I've really enjoyed reading both sides of this discussion. It's wonderfully complex and it's such a pleasure to see both sides arguing in good faith. Personally, I'd much prefer efforts to increase birth rate in developed countries like ours to focus on quality of life (parental and child) in addition to quantity. I've seen how the strategy of women being entirely devoted to child-rearing works in impoverished countries: enormous families desperately scraping by. Fathers who never spend time with their family since they must work 24/7 to support them, and mothers who are so tied to child care they lose their personality and become a drudge. I really don't think that's a model for American success. Give me the family with a Dad cheerfully making casserole and changing diapers rather than the big family with Dad at the office till nine pm and mom popping Valium in the broom closet. I do agree with Stone on one point, however. Let's work as a society to take some of those balls out of the air that American families are forced to juggle!
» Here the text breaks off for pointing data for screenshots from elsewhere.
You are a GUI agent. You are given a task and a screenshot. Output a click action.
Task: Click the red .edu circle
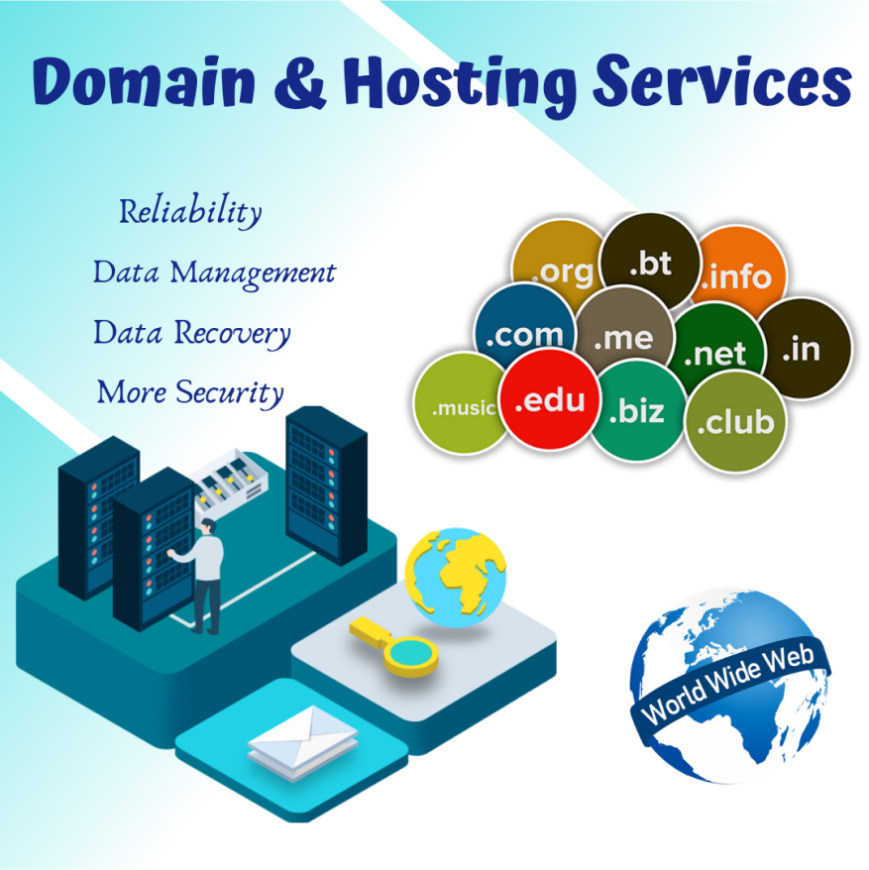click(x=549, y=399)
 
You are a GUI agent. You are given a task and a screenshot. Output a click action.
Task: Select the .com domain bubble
click(x=524, y=330)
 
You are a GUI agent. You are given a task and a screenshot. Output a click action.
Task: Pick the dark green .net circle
click(x=715, y=350)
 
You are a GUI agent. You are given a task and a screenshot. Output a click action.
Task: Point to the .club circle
click(x=736, y=422)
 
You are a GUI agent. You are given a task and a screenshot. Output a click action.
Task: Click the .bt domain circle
click(x=650, y=262)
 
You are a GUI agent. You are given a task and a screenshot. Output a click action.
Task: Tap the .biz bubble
click(x=638, y=410)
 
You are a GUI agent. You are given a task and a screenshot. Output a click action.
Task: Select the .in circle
click(x=805, y=349)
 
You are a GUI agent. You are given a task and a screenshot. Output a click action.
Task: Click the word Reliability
click(x=190, y=211)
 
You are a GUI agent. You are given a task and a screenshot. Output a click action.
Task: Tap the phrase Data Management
click(x=214, y=272)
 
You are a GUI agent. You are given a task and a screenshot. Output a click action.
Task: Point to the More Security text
click(x=190, y=392)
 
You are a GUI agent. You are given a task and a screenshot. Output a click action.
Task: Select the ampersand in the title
click(x=299, y=83)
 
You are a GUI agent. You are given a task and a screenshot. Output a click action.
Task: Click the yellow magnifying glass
click(x=394, y=646)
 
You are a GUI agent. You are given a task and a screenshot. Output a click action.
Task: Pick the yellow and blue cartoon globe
click(x=456, y=578)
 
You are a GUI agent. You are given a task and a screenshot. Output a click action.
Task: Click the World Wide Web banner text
click(x=728, y=684)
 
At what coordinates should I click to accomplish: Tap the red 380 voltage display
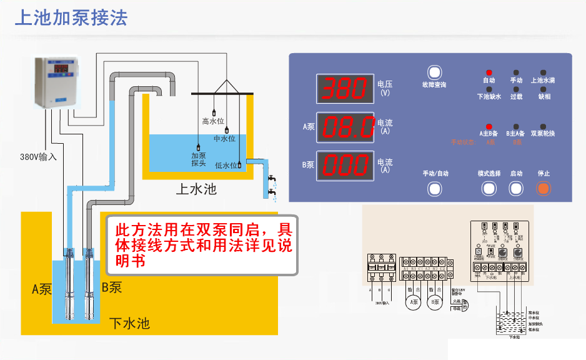345,89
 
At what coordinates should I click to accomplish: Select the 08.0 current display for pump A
345,128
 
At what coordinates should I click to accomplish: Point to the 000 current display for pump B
345,166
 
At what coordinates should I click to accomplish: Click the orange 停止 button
544,188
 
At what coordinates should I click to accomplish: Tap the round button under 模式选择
489,188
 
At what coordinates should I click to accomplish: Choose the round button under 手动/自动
435,188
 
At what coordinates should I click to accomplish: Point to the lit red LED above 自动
489,72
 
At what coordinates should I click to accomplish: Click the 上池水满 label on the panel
543,81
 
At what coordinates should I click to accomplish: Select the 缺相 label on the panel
544,97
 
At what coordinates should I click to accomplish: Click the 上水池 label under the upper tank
196,189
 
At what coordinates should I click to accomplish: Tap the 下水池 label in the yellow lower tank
129,324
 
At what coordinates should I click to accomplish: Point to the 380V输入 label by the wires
38,157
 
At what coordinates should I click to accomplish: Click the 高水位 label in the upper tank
213,121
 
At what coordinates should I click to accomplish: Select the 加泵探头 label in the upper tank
199,159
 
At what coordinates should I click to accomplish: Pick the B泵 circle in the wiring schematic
435,303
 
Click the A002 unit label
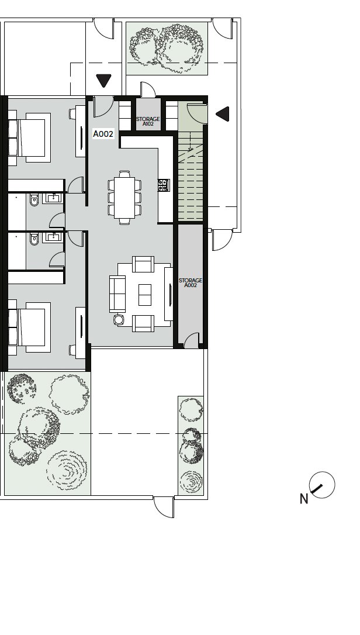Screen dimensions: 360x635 (103, 134)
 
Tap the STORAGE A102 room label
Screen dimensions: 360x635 (148, 122)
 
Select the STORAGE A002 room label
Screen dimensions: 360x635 (191, 282)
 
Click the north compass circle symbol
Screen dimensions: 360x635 (322, 485)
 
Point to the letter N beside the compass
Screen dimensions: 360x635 (304, 499)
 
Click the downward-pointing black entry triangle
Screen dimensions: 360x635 (103, 81)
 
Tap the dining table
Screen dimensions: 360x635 (124, 198)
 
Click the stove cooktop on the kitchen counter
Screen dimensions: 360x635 (164, 185)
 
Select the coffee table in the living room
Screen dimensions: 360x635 (145, 295)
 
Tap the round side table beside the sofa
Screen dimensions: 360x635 (119, 320)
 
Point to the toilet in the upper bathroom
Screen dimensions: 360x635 (34, 199)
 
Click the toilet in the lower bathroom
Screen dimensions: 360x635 (34, 239)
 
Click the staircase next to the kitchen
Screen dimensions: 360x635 (191, 176)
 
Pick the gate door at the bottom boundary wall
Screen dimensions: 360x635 (164, 507)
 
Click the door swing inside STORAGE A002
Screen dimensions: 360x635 (192, 340)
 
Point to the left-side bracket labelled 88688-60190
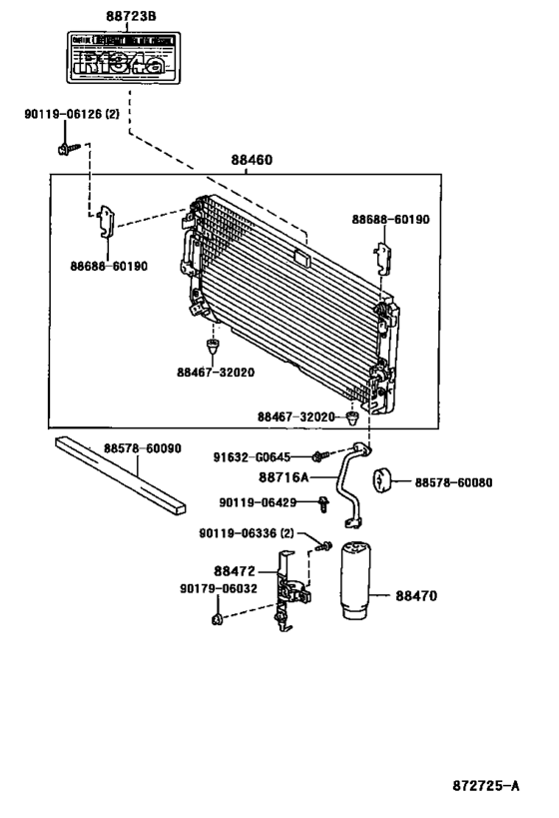pyautogui.click(x=105, y=223)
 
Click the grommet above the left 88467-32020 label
pyautogui.click(x=211, y=347)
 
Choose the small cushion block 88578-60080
pyautogui.click(x=382, y=481)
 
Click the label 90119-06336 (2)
pyautogui.click(x=254, y=533)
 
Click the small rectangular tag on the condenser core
pyautogui.click(x=301, y=258)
(disclaimer... Darby is my sister so I may have an unfairly biased viewpoint, and I, as a Dad to some healthy American kids, LOVE to make them garlic bread and lasagna dinners.)
I also respect Lyman but hate how he blithely answers "nope, that's not it" with so much certainty when reasons for low birth rates are proposed. Low birth rates are clearly a multi-factorial problem, and the factors likely interact! Like when someone (was it you?) proposed kids from larger families likely have larger families. Seems like a totally plausible piece of the puzzle, but he was like "nope, not supported by evidence." Would love to see researchers stop studying any one factor in isolation because this is not how the real world works. For example, I had a third kid both because I was married to a kind, supportive husband who does 100% of meal planning and cooking, and because I'm from a large Catholic family with a tendency for larger families, and because I could afford it, and because my first two births were vaginal so it felt safer. 🤷♀️ No one of these factors explains my choice but the combination of them made a difference.